- [GIVEN ENTRIES]:
+===+

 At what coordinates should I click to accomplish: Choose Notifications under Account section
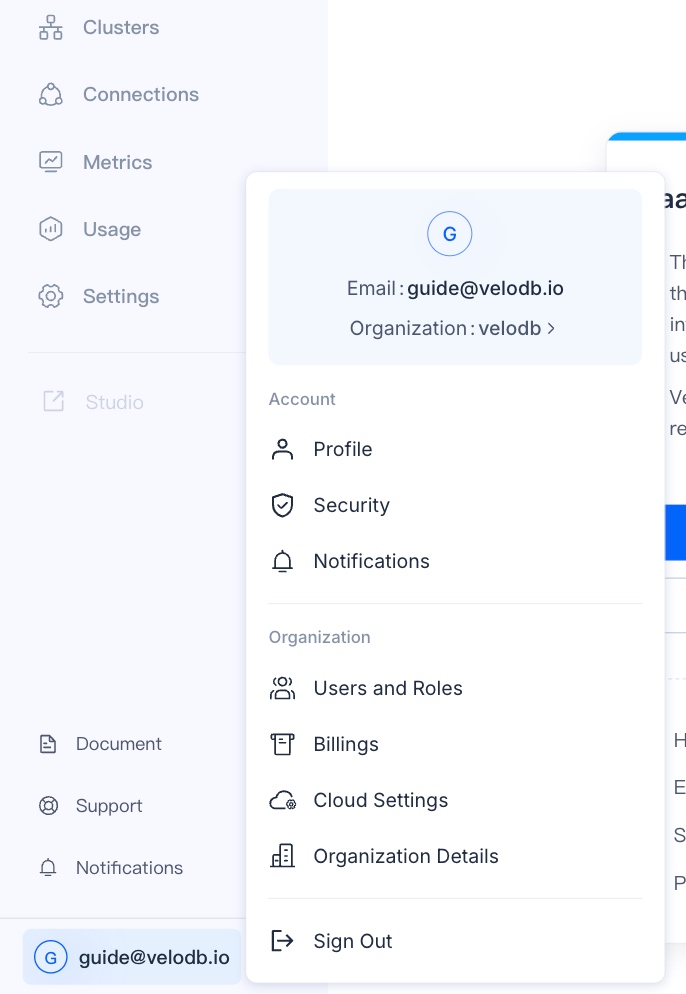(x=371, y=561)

+===+

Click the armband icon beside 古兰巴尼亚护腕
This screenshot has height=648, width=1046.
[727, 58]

+===+

Can you reproduce the material word for word, starting at the line that contains "At what coordinates" and stopping after the line that contains "(x=371, y=561)"? Leave the pictures out of your reply.

 At what coordinates should I click to accomplish: Choose Notifications under Account section
(x=371, y=561)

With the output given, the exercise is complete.